## Data shown
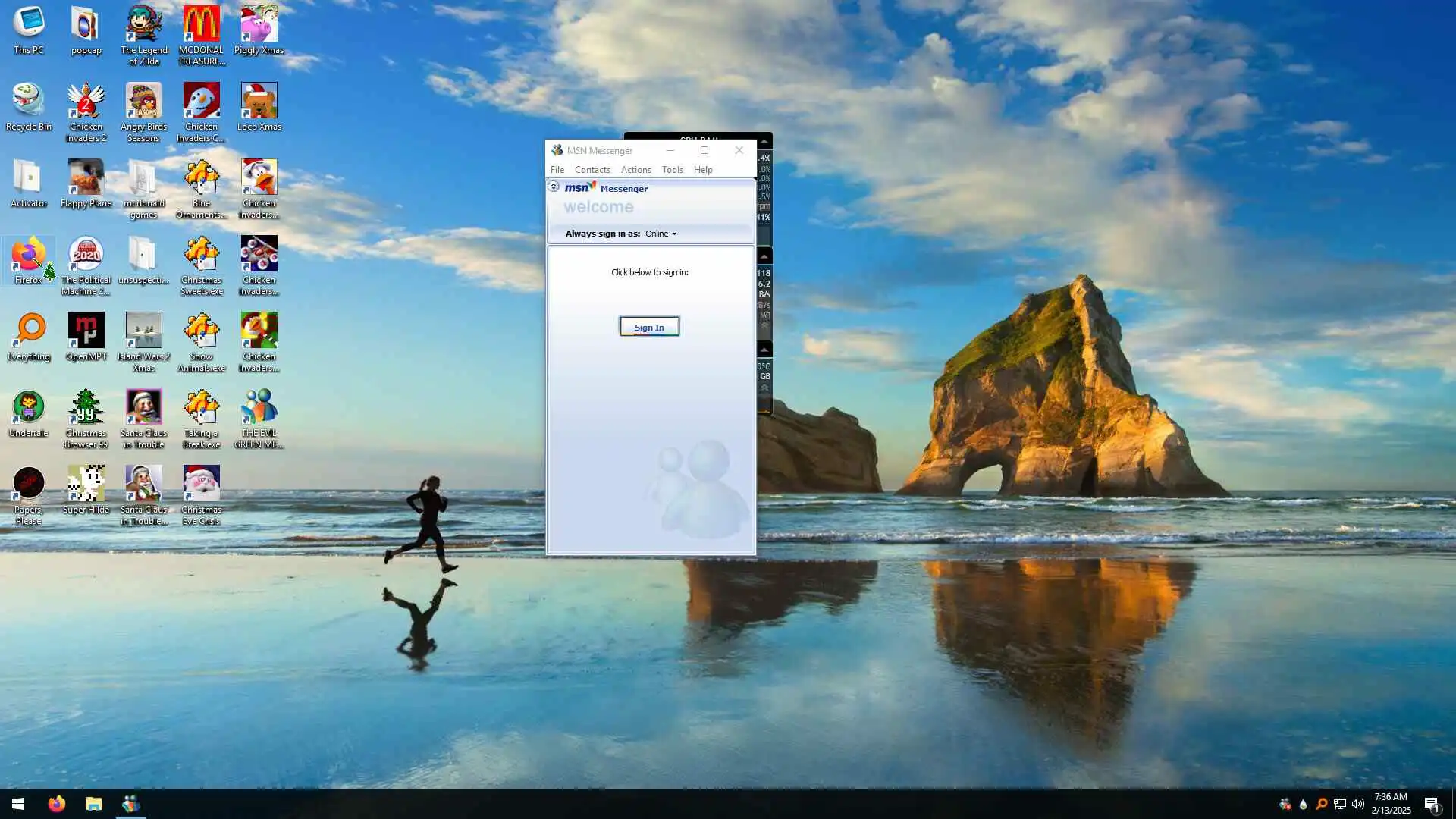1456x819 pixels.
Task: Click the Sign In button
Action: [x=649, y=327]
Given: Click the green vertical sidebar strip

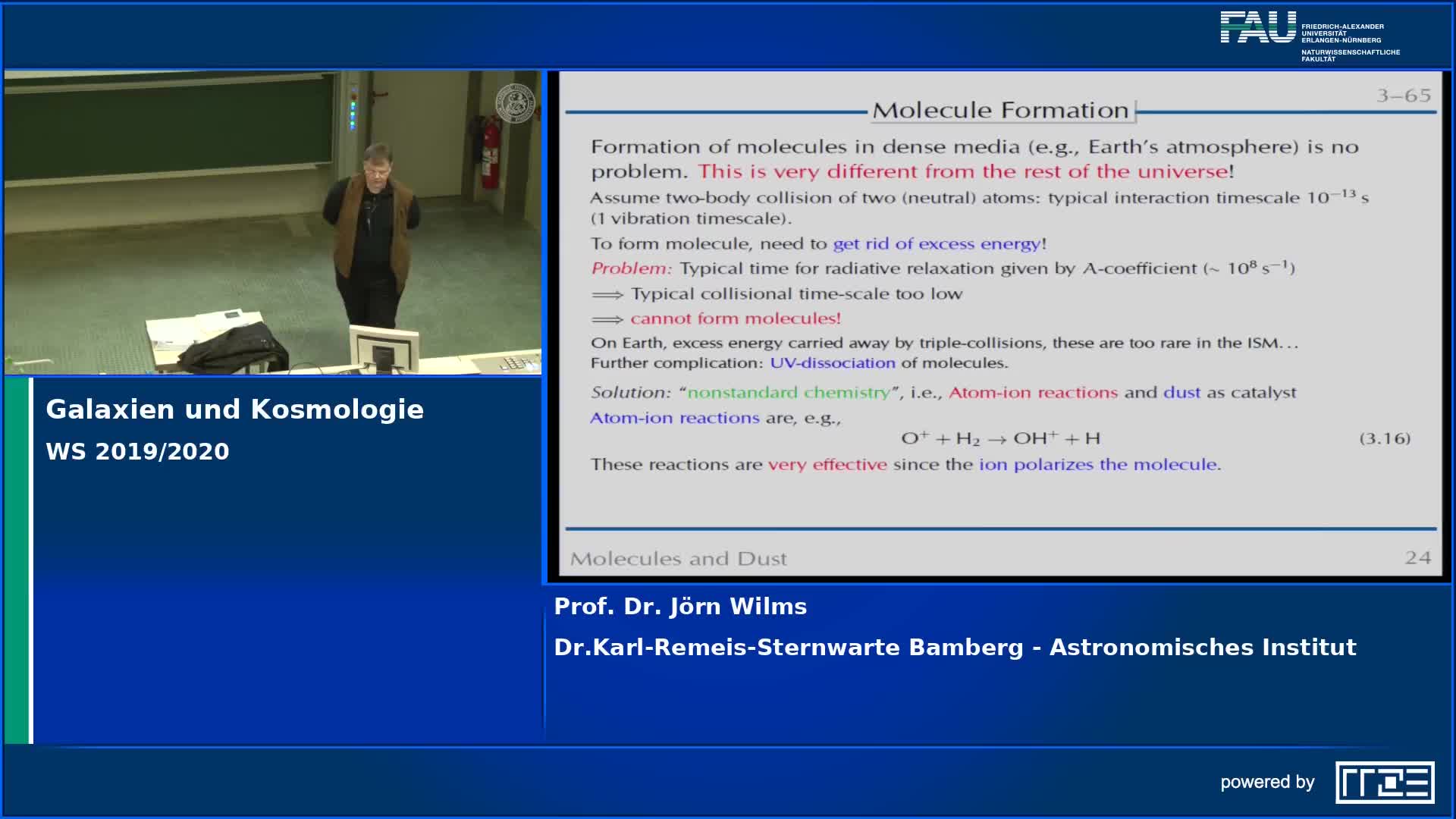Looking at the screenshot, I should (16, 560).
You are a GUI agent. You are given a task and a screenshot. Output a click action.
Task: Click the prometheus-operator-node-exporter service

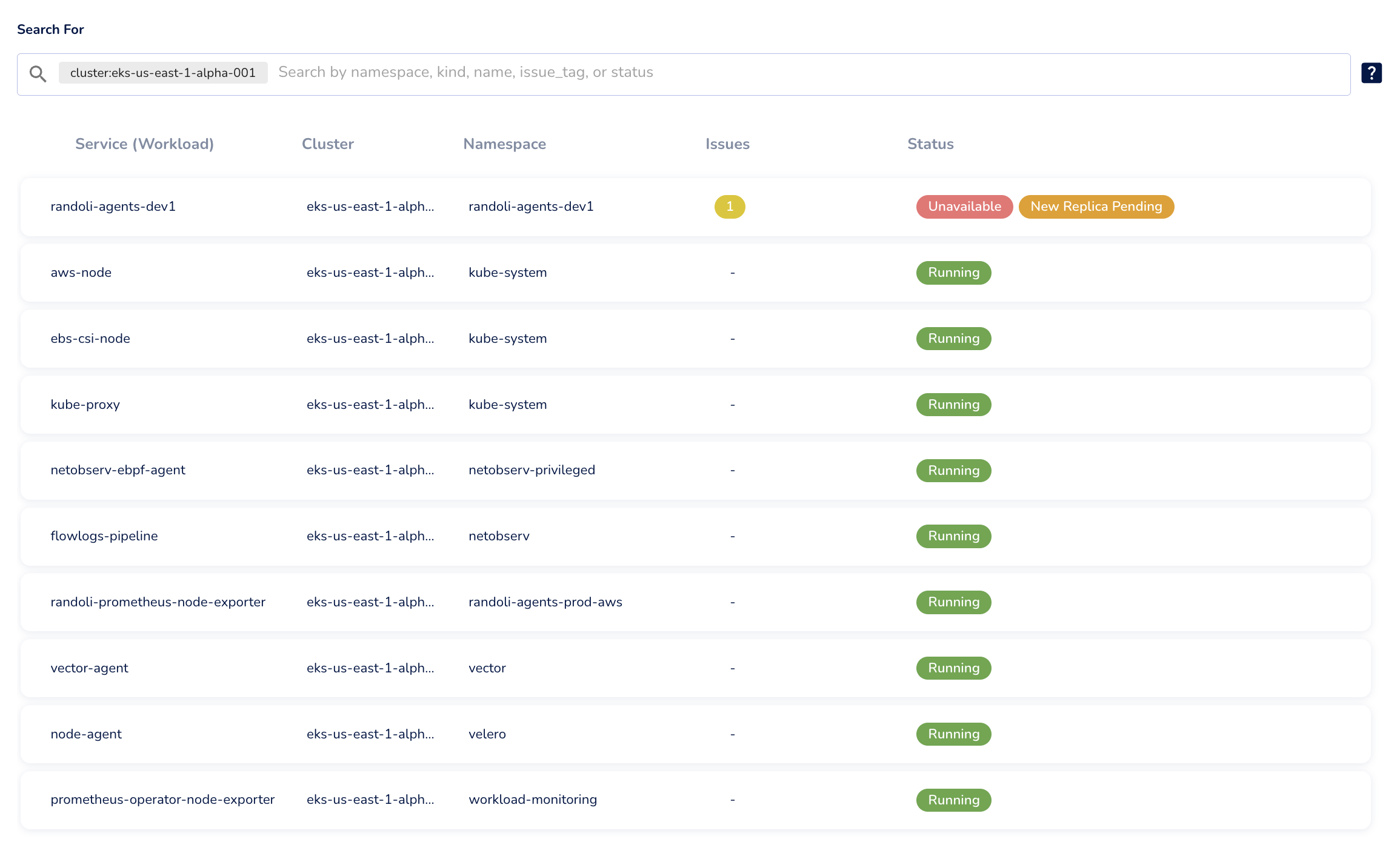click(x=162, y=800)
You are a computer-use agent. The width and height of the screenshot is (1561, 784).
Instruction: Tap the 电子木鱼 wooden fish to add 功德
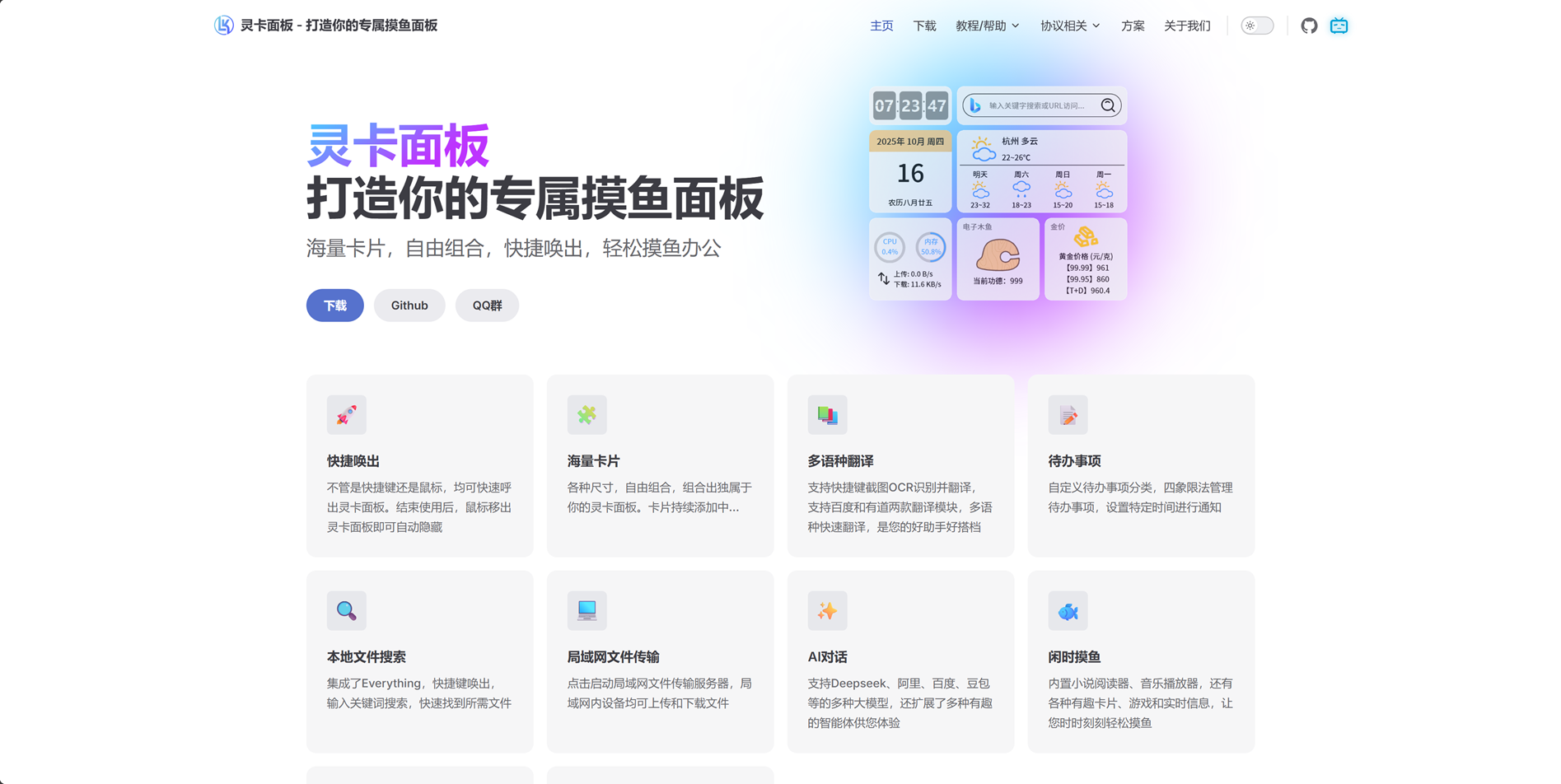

## Exercise brief
Take the line with "Given: Click the green vertical sidebar strip" and each line after it through the end of the material above, and reproduce them exactly, both ends included, without pictures.

## Worked solution
Given: Click the green vertical sidebar strip

Looking at the screenshot, I should (16, 560).
You are a GUI agent. You are given a task and a screenshot. Output a click action.
Task: Click the prometheus-operator-node-exporter service

click(x=162, y=800)
You are a computer-use agent. The width and height of the screenshot is (1561, 784).
Instruction: Tap the 电子木鱼 wooden fish to add 功德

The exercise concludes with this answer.